**STATED TASK**
Print the lines of the data below word for word, starting at the line containing "Expand the Fullscreen" and ending at the line containing "pyautogui.click(x=1285, y=800)".

***** PROVIDED RECORDS

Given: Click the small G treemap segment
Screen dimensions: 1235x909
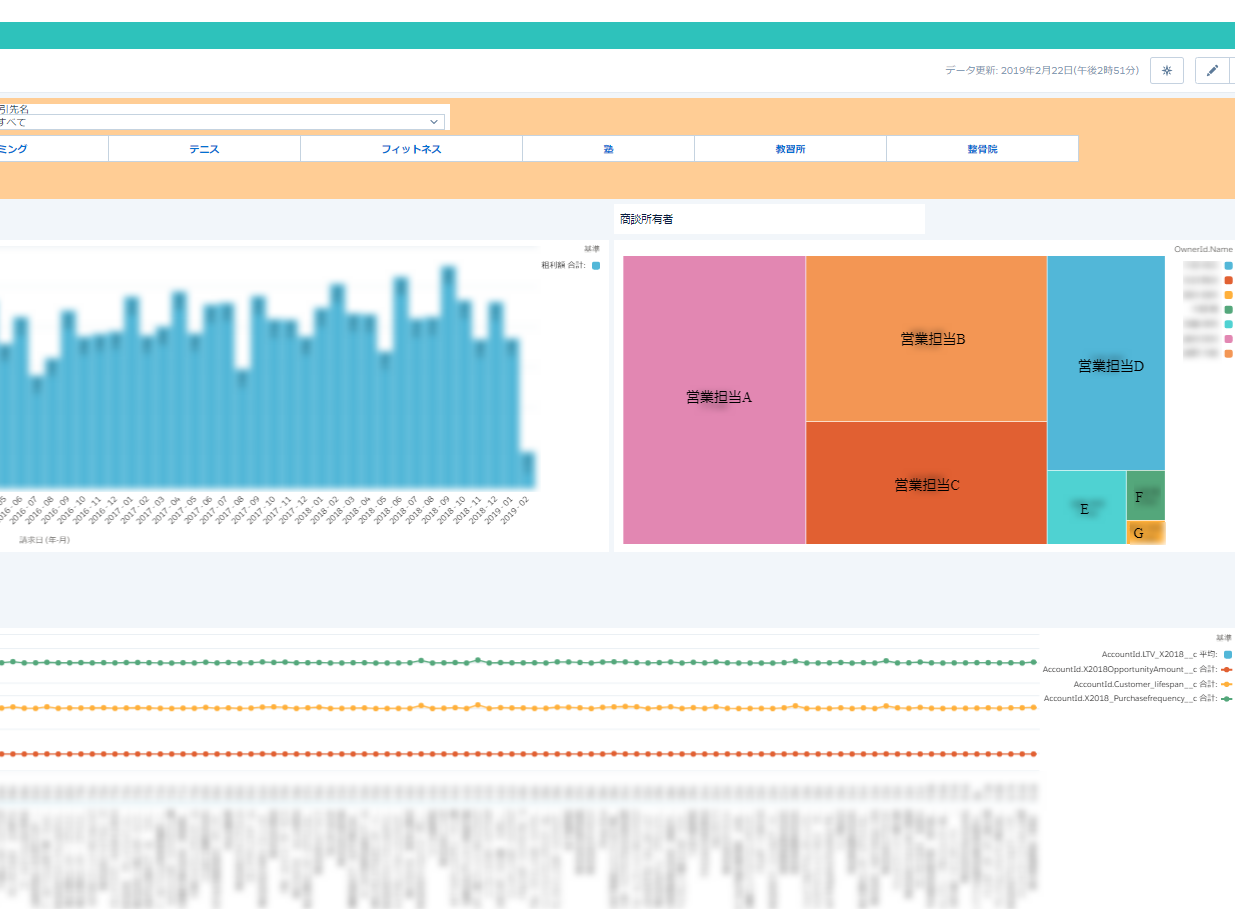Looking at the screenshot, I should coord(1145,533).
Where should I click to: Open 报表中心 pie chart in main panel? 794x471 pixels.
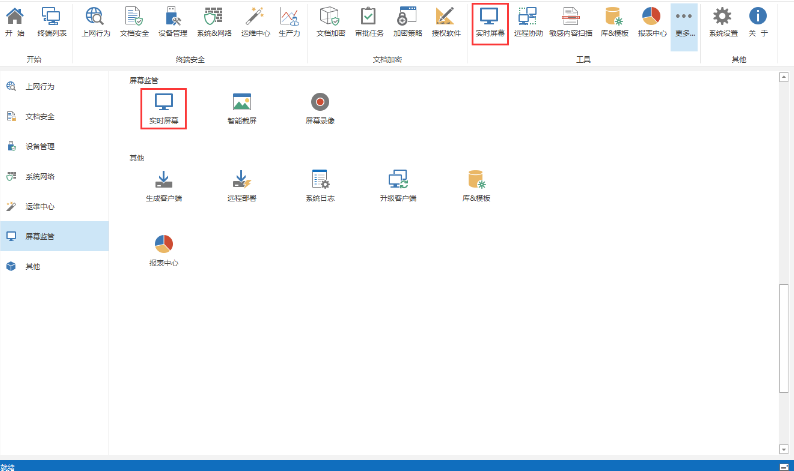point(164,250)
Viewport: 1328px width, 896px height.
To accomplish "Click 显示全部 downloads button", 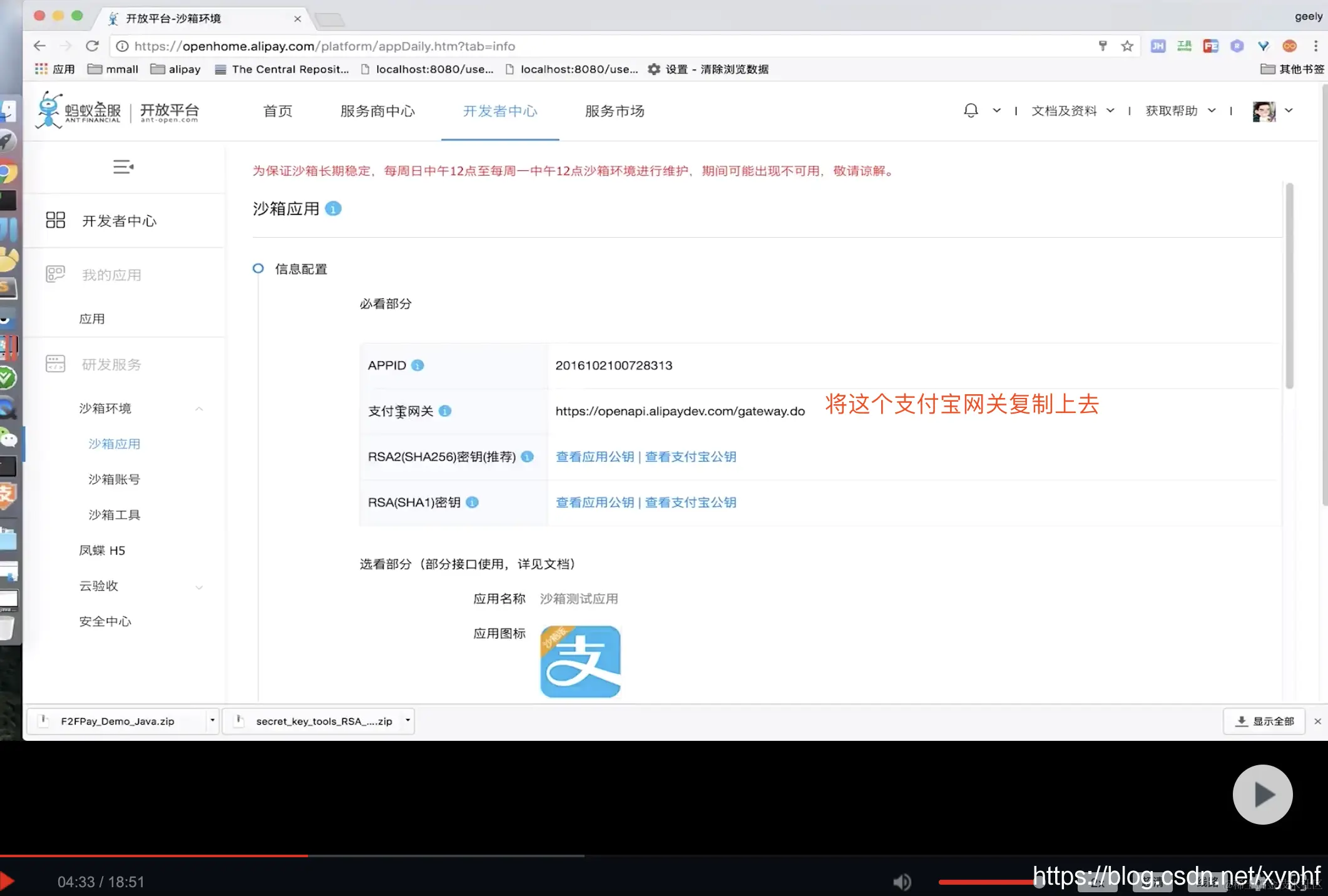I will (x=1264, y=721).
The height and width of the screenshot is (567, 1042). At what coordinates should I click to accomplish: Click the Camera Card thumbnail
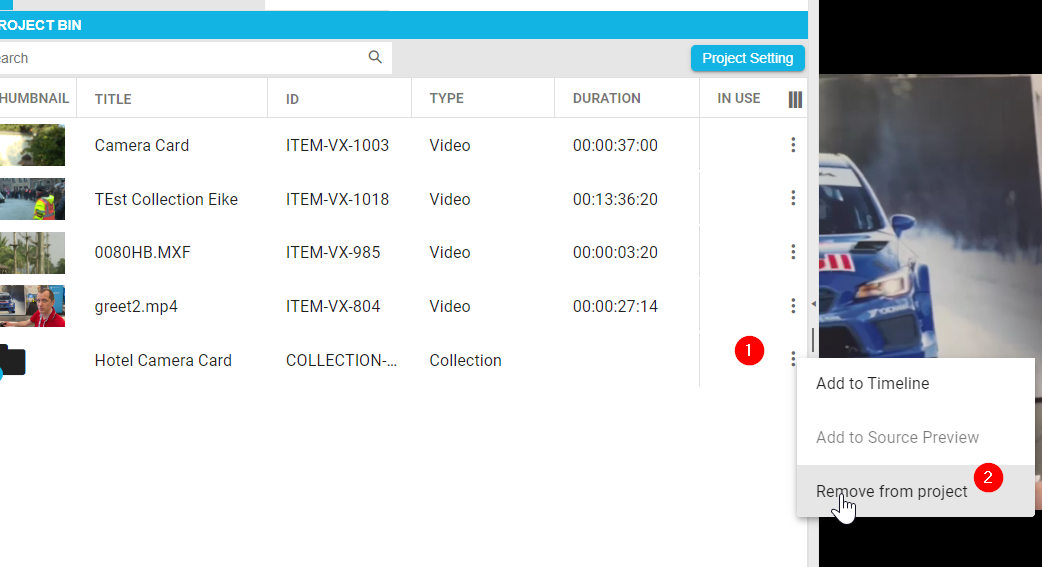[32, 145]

**********
***** PROVIDED RECORDS

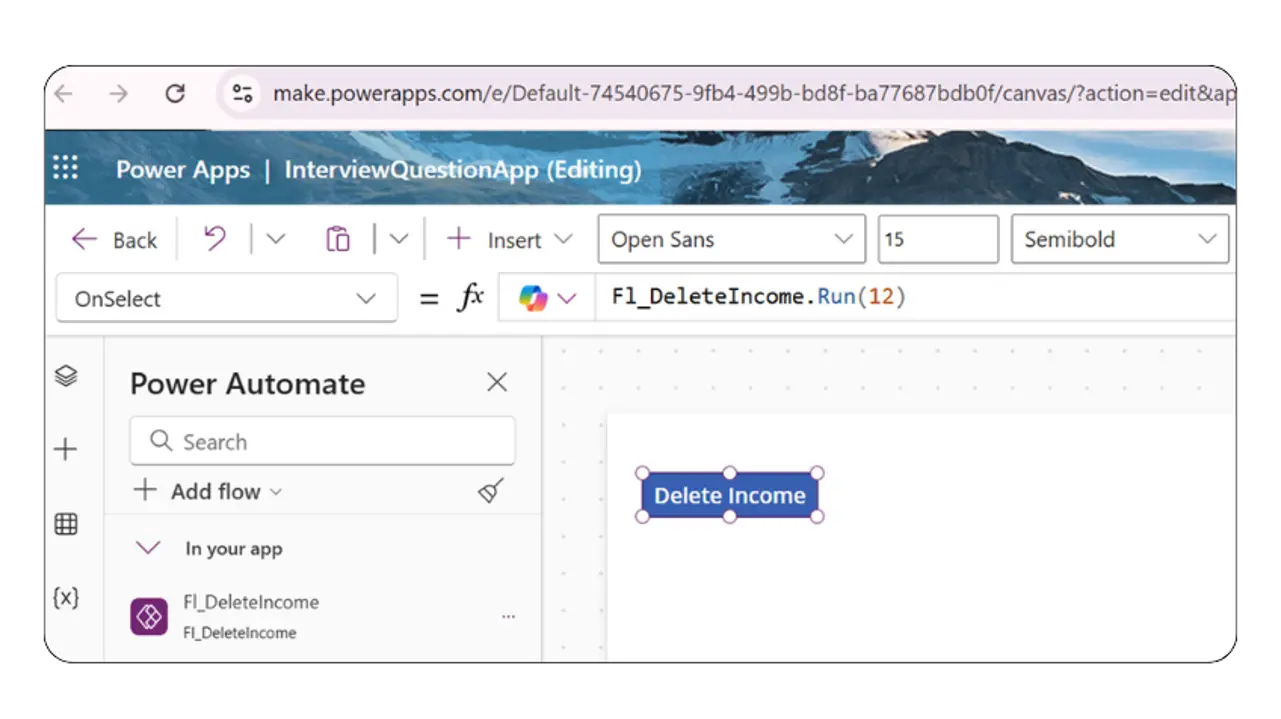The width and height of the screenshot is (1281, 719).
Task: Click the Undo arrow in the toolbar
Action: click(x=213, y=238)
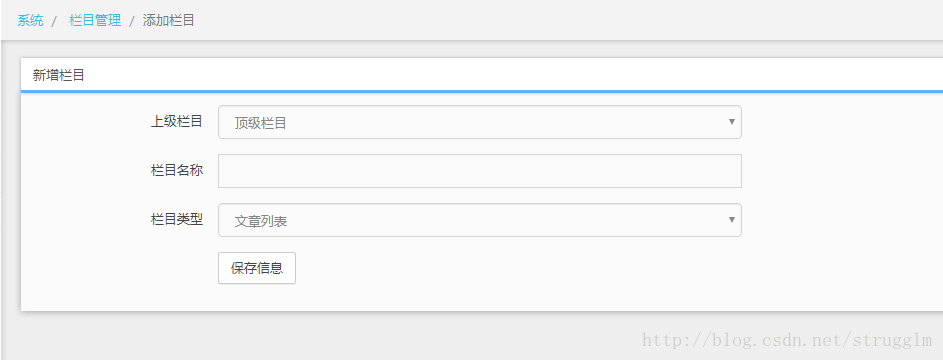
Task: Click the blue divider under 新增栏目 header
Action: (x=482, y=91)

**********
***** PROVIDED RECORDS

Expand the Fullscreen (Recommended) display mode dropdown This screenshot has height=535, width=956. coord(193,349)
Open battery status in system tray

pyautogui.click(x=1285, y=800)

**********

**OUTPUT OF THE EXERCISE**
Expand the Fullscreen (Recommended) display mode dropdown This screenshot has height=535, width=956. coord(193,349)
Open battery status in system tray

pyautogui.click(x=1285, y=800)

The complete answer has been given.